### Source extract

Segment Open

Plows, harvesters, fertilizer sprayers: Farm equipment

Hi there all. The paint on my last pull request still hasn’t dried completely, and I keep on finding myself utterly bored with other games. (I’m looking at you Star Ruler 2). I find myself looking at the lack of farm equipment in the future.

Looking through the backstory and finding nothing about about the “Farm Manual Labor Act of 2024”, I decided that we needed more work on farm equipment.

Now I know that plows are generally not also used to sow the seeds, but do you care? Do you think that I should add yet another (mostly) unnecessary function to the vehicle class, or should I consolidate the two machines into a single part with a single function? Planting seeds and plowing the earth at the same time.

I’m not about accuracy here, but I know that some people are fans of simulation in the community. And there’s something about realism in the game design documentation. What do you all think about this?

I thought about plows when reviewing your sweep PR.

They aren’t all that simple. The basic mechanics - “make a mound of earth when moving over stuff” - may sound simple, but then:

[ul][li]It needs to penalize movement heavily.[/li]
[li]Decision of allowing easily craftable plows that could be attached to wooden frames or only “high-tech” plows that require an electric motor to build, but can be lifted from controls[/li]
[li]Pulling plows by hand[/li][/ul]

So if you intend to make a sowing machine, it should probably be separate from the plow and almost certainly in a separate PR.

But you should probably get the two PRs of yours (pet carrier and sweep) to mergeability before PRing the third one. Pet carrier one needs to be “de-pokemonized” (it can be used to capture hostile hulks and tanks at the moment), sweep one needs to stop picking up stuff at the other end of the vehicle.

Okay. I suppose I can do that. In any case, I decided that plows shouldn’t cost epower. That doesn’t make sense for a piece of metal pushing through the earth.

Of course they aren’t in my street sweeper branch. That would be the sort of thing that makes the pet carrier PR so annoying to deal with, the additional functions make it more intrusive.

They’re in my farming_parts branch. Which is working wonderfully right now, but as you have put it, the sowing machine is not the plow. So I’ll have to add an additional flag and function for that. Though it’s weird. It actually makes farming work. The quantities that it produces seem more reasonable to me, though… I doubt that it works so well in real life.

Regardless, the way I implemented it, it does not limit speed. They instead end up skipping over spaces, as one might expect, if you move really fast, just as a plow moved too quickly would do in real life, entering the earth before being pushed out by the resistance and bounced out…

Actually that part is due to lazyiness, but I’ll figure out a way to apply a penalty for plows being applied. Do you suppose that users might object to forcing the cruise control speed down to 10mph if the plows are active?

Segment Closed

### Using the information
1) Write out the stretch of the farm equipment thread from "Looking through the" through "the same time.".
2) According to the farm equipment thread, which branch holds the plows?
3) Continue the farm equipment thread from where it stops.

### Supplied data
Segment Open

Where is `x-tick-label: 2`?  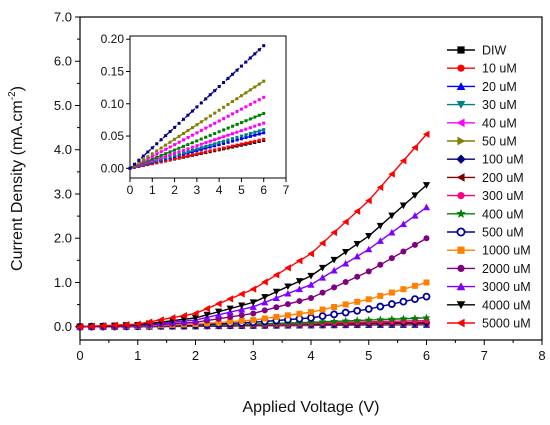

Segment Closed

### Task-by-task outputs
1)
Looking through the backstory and finding nothing about about the “Farm Manual Labor Act of 2024”, I decided that we needed more work on farm equipment.

Now I know that plows are generally not also used to sow the seeds, but do you care? Do you think that I should add yet another (mostly) unnecessary function to the vehicle class, or should I consolidate the two machines into a single part with a single function? Planting seeds and plowing the earth at the same time.

2) The farming_parts branch.

3)
Though, I did find this when looking for the fastest that someone might expect to plow a field.

That looks like the average survivor if my play style is representative on speed, so what do you think?

Sounds like a good way to run into problems. You’d have to handle not just cruise control, but cruise-less movement, pushing the vehicle (including from collisions), enabling the plow after accelerating and possibly few other cases where the vehicle would look weird if it started plowing.

Just limiting the speed would also make it so that attaching a huge plow to a bicycle would not slow it down much, while at the same time shutting down a 3 V12 monstrosity.

Skipping also sounds like you’re only invoking it on vehicle processing rather than movement. The actual plowing (changing terrain to mounds) should be in map::vehproceed, not in vehicle code.
ctrl+f “dirtmound” in map.cpp and you’ll have an example on how it should be done, except you’ll want to have “plows_on” instead of “valid_wheel_config” and limit self to only digging up those tiles that have plows on them.

As for the speed: you’ll want to increase friction and possibly mass penalty.
For friction, edit k_friction and add some value to the divisor. Currently it looks like: 1000/wheel_area, you want it to be 1000/(wheel_area + plow_penalty)
I’m not sure what to do with mass and is it needed.

Finally, if you want the plow to be pullable by hand, that would require extra code to make it work and then take extra move points in game::plmove

Okay, I’ll just move it there. That’s where that code is. It’d be okay if I added a function called from there to do things like this, right?
I’d rather keep the amount I have to mess around with the map function to a minimum and keep the vehicle system flags inside the vehicle class.

If I’m not mistaken, it’s t_dirtmound. At least, that’s what currently works in my code. It’s also what is applied to terrain in the hoe function in iuse.cpp.

Anyway, I’m imagining the plow being used is one you’d attach to a motor vehicle. Not one that you’d use by hand. Besides, I think that the k_friction should be used while determining if the survivor is pulling it. I don’t know if pulling a shopping cart changes the speed the survivor moves at, but that should be the case even without plow.

I don’t know about that. I think it’s more likely that a plow pulled by a survivor would end up producing a message that should be interpreted as “You try to pull the plow, but fail. Despite everything, you are still not an ox.”

Unless they have the cattle mutations. But I don’t feel like tackling that. I’ll see about getting around to seeing how it works with the survivor pulling it later on.

You could just have (successful) pulling disengage the plow with a message about it happening.

If you’re limiting it to motor vehicles, you should probably also make it prevent very weak engines from pulling the vehicle.
Something like, changing the vehicle::acceleration function to check if plows are on and if they are and acceleration is lower than some x, just return 0.

Eh, I don’t see why someone couldn’t in principle attach a smaller plow to a bike. But a large plow, tilling four squares of soil at once, no, that’s a huge amount of work involved over each square moved. I mean, the hoe does the work in about 3 normal moves, assuming a speed of 100, I think… Yeah, that’s right, right there on iuse::makemound… That’s really quick actually.

Yeah, your suggestion about altering map::vehproceed was good. It took me a while to find the relevant parts, but it did end up making the plow work… Maybe more realistically. Yeah, I can accept that.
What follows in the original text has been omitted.